Look, we are always refining and thankful. We are always refining our implementation, the technology, the software, the methodology of training, how we do it, how we support, with the whole aim of being able to do things even quicker than we're currently doing it. We are also -- with that increasing headcount in terms of clinical implementation, usually, they're ex radiologist, technologists that teach the radiologist how to use it, take questions on application questions.

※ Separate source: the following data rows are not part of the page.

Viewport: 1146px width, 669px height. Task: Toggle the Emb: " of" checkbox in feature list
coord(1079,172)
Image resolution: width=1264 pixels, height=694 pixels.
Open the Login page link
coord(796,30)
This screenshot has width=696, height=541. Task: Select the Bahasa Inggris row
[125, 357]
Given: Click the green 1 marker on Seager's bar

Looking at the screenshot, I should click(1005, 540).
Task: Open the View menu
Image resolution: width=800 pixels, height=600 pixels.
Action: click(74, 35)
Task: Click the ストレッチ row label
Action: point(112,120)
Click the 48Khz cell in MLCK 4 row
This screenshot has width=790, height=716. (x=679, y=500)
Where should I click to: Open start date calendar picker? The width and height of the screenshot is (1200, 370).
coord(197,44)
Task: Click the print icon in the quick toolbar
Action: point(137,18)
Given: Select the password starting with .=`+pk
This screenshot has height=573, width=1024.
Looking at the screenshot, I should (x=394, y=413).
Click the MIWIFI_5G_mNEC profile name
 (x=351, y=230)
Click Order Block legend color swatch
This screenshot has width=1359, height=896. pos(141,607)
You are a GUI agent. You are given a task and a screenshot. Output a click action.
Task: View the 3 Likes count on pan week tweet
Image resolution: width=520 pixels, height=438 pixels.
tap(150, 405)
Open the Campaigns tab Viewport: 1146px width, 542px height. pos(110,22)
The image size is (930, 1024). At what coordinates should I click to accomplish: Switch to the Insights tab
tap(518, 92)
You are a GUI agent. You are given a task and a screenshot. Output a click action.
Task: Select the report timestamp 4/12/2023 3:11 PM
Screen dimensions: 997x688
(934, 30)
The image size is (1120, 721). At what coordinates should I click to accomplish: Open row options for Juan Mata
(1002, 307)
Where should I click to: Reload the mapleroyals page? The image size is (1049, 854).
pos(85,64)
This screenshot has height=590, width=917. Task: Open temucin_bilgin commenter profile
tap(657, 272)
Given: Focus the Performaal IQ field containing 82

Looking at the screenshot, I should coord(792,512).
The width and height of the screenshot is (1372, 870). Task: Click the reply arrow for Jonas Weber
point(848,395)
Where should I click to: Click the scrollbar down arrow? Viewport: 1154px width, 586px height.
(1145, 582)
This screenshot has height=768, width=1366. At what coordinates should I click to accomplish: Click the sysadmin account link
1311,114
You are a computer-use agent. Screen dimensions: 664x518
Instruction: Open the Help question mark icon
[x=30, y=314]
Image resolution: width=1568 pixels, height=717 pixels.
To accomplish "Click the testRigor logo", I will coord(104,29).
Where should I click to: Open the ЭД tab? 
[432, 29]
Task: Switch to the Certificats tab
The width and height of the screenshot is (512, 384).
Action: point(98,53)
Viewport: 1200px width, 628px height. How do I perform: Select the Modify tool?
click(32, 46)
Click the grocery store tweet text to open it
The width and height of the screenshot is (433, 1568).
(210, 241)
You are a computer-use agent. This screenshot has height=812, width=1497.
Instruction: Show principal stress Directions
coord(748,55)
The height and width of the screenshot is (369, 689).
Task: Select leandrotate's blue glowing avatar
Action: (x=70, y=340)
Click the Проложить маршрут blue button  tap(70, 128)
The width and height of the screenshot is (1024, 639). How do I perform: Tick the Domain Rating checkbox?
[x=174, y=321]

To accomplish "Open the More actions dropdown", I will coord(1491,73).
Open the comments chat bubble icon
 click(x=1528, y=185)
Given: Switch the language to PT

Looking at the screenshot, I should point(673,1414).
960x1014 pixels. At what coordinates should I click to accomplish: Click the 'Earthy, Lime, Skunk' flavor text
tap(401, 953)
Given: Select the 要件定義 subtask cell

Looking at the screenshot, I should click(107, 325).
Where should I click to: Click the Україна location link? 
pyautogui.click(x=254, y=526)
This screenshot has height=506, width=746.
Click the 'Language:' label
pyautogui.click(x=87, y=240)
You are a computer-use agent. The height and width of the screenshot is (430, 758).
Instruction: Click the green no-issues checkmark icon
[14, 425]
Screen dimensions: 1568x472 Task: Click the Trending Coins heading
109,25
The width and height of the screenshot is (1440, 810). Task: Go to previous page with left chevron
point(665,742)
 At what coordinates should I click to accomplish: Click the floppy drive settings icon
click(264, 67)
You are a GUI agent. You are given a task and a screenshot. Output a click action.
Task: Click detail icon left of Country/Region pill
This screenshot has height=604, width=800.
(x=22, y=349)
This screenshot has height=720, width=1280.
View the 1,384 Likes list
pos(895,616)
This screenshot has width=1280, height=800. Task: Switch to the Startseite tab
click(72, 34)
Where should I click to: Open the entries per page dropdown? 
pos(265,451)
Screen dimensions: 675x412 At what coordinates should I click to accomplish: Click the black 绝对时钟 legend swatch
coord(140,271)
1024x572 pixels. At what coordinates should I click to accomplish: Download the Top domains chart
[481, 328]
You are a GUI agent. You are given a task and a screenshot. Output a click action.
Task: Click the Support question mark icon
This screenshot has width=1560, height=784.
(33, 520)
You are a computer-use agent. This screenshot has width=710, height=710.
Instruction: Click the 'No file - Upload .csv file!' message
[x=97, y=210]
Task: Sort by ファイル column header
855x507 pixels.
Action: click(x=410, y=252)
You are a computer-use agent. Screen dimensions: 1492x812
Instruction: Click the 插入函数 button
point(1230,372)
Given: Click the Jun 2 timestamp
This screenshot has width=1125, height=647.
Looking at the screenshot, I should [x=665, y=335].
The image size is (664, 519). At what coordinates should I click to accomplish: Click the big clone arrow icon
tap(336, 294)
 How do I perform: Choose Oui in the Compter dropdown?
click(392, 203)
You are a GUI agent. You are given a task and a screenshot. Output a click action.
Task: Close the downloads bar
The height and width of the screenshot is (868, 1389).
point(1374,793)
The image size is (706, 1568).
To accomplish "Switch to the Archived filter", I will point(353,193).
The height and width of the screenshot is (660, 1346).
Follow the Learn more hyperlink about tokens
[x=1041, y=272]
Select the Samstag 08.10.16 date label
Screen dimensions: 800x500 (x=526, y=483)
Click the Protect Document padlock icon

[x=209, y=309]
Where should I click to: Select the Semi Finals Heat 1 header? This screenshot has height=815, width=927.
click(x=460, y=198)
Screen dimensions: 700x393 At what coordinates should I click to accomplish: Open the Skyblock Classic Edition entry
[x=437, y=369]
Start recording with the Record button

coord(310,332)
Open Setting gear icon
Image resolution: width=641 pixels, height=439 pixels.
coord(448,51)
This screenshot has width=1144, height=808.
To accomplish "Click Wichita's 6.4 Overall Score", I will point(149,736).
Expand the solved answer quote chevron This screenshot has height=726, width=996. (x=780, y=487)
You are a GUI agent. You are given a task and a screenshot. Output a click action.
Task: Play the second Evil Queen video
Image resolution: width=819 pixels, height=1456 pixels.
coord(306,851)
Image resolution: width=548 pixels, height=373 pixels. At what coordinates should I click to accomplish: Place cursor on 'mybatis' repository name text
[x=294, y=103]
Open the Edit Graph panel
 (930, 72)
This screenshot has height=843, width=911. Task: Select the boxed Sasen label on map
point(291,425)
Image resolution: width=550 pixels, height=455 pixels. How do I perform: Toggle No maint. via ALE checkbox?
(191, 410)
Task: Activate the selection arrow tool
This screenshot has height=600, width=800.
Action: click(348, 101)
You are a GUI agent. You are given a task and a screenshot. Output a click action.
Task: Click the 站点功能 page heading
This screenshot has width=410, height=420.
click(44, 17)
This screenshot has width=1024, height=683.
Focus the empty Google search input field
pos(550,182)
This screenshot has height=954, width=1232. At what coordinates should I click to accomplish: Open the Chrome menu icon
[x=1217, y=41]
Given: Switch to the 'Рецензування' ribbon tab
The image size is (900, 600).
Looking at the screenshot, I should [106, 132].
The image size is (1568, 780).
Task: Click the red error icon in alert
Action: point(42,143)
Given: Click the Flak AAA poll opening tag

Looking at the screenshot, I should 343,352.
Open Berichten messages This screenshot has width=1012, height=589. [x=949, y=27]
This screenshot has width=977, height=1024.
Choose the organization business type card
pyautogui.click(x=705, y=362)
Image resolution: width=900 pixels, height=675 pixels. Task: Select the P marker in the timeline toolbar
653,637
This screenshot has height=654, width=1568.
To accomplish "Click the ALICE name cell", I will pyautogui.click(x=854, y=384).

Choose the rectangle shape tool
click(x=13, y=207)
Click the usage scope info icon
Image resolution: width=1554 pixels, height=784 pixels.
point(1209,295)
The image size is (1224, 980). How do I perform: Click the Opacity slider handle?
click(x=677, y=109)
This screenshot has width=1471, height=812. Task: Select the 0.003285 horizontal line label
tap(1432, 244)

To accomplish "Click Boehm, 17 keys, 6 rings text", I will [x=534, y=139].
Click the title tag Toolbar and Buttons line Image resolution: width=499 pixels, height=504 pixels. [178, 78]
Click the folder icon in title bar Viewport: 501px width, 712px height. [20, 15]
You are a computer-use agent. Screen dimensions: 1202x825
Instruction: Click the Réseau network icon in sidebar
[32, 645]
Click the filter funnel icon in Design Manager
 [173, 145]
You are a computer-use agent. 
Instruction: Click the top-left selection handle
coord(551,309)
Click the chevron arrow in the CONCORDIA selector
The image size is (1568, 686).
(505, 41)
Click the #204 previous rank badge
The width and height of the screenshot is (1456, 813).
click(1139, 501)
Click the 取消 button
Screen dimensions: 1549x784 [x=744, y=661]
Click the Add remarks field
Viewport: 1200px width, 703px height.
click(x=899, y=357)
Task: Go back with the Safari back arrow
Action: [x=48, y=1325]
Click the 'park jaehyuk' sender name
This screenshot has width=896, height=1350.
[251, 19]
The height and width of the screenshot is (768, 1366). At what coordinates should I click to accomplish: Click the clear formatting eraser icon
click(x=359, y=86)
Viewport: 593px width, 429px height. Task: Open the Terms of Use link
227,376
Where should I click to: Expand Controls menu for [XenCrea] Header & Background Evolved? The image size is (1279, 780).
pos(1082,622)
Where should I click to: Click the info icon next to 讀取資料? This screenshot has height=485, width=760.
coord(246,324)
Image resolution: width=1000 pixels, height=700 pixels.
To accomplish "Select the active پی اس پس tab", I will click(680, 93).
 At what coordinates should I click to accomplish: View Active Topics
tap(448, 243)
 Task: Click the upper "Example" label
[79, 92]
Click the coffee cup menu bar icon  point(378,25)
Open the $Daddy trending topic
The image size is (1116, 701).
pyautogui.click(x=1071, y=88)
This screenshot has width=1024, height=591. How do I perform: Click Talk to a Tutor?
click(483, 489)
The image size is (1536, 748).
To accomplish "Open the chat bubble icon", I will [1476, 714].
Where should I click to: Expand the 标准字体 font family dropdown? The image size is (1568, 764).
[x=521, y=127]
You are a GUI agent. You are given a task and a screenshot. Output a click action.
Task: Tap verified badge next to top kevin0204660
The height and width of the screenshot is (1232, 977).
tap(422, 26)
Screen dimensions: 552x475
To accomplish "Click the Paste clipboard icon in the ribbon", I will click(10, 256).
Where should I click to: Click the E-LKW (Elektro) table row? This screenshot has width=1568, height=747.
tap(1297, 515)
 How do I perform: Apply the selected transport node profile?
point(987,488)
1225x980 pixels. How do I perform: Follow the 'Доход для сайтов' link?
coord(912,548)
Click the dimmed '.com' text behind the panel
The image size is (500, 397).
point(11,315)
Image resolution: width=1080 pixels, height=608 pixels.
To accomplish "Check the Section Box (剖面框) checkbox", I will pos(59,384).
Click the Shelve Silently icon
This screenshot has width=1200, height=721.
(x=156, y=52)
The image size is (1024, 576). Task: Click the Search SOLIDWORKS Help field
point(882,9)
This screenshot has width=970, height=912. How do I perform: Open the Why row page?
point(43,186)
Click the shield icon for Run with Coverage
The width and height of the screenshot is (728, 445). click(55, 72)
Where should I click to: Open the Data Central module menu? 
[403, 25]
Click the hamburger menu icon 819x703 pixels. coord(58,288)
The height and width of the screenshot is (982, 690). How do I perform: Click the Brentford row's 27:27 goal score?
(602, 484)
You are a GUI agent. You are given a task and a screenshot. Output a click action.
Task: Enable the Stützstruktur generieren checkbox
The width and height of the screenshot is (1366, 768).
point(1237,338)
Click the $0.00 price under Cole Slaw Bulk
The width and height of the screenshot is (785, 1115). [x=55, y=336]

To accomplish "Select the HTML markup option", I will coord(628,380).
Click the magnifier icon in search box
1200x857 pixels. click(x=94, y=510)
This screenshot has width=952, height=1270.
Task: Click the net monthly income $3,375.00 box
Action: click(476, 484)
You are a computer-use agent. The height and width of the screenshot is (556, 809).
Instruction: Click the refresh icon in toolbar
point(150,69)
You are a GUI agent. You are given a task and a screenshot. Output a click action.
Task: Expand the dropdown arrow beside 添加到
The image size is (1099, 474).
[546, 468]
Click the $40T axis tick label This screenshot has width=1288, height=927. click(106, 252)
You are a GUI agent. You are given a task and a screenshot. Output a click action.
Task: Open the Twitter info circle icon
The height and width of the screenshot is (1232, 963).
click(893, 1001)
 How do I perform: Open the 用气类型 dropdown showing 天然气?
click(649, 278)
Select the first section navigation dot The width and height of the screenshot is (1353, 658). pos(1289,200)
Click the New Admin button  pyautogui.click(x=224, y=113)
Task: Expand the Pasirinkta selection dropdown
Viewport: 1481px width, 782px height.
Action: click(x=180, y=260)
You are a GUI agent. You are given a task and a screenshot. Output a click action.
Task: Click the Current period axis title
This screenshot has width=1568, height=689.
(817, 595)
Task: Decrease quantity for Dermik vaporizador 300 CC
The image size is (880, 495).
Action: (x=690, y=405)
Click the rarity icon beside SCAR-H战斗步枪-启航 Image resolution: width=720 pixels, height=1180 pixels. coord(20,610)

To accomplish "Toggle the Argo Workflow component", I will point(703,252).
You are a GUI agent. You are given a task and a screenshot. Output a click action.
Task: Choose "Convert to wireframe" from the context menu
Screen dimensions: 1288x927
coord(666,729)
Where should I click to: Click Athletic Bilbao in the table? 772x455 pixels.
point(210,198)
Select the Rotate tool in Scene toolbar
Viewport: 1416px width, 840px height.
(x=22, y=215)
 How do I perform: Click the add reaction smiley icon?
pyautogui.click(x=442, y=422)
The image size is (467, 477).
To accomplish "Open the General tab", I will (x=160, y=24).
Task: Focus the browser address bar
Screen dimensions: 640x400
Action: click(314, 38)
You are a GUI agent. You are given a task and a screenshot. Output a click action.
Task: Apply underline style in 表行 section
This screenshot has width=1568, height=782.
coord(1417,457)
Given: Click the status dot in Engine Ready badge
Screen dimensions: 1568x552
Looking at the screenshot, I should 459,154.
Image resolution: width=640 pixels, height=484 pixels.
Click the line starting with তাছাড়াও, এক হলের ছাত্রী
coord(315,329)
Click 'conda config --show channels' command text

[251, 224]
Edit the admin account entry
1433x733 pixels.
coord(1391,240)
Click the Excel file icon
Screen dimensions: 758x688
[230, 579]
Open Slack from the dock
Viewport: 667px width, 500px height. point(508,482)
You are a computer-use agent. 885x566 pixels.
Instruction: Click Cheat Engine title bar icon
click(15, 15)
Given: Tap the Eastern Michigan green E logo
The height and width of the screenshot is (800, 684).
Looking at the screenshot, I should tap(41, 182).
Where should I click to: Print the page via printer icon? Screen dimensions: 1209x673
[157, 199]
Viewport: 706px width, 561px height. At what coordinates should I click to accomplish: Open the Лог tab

How do I do this? How do I trace a vessel? We have been steadily increasing those numbers to support new client, new implementations. And we've also been increasing our technical support people who do the implementation. So increasing headcount, plus refining the process. I think -- and cloud. Cloud is a really big thing because you don't have a hardware purchase cycle. It's far more standardized environment. All those things mean we're actually implementing quicker for the same-size client than we did before. And again, it's like anything, the more you refine it, the more you can do. So it is a very key focus of ours because we don't want to be in a position where we win stuff and then there's a huge delay in putting it in. That doesn't work well for anybody.

Operator

operator
#59

Your next question from [ Sam Clark ] from CLSA. Just wondering if you could give a little more detail around the pipeline, noticing that usually we see a commentary suggesting pipeline is strongest it has ever been. Is this a function of winning a lot of work recently that is therefore pulled from the pipeline and hasn't been refreshed yet? Or are you sensing a bit of a slowdown in the RFPs, given you have had such a good run as of late?

Sam Hupert

executive
#60

No, it's true. Once they come from pipeline to contract, they can had a pipeline. But we are telling the market that there have been new opportunities that refresh that. So no, the pipeline, it's not that we've had a good patch and now it's worse than before. I get -- our message is it's getting replenished. And if anything, the number inbound opportunities over the last maybe 12, 18 months, has increased. So -- and it's increased across multiple segments of the market. And also, we can show that we can address areas of the market that maybe people previously thought we couldn't, move that midsized IDN where we can actually do full-stack cloud, and it makes a lot of sense for us commercially. That's quite a broad market, and we're showing good success in that. So we're getting more interest in that part of the market as well. And as I mentioned earlier, green shoots out of the private corporate market. So where that leads, no one's quite sure yet, but that wasn't there maybe 2 years ago.

Operator

operator
#61

[ Lindsay Sherman ] from [ Sunland ] PTY Ltd. asks, you mentioned that profit margins have increased. Can you disclose the actual margin percentages from [ M2 ]?

Clayton Hatch

executive
#62

Yes. So the margins having increased. They were 40 -- were at 66, that was EBIT margins. They've moved to 67 and a touch over 67. That includes an increase in headcount. So we have been able to cover that, like I said, with revenue from customer contracts.

Operator

operator
#63

Your next question is from [ Claude Walker ] from A Rich Life. Traditional question. Were any contracts lost out of the pipeline to competition since I last asked in February? And if so, why?

Sam Hupert

executive
#64

No. None that we've -- there have been a lot, but within the pipeline, you do the sponsors and clearly, you're waiting to see what happens. But nothing material, nothing I can -- I know of, and I know most of the opportunities have been lost from the pipeline.

Operator

operator
#65

There are no further questions at this time. I'll now hand back to Dr. Hupert for closing remarks.

Sam Hupert

executive
#66

Well, I just wanted to say thank you, everybody. It's almost perfect just finishing on the hour. Thanks for all your questions and your involvement, and we appreciate the interest. Thank you.

Operator

operator
#67

That does conclude our conference for today. Thank you for participating. You may now disconnect.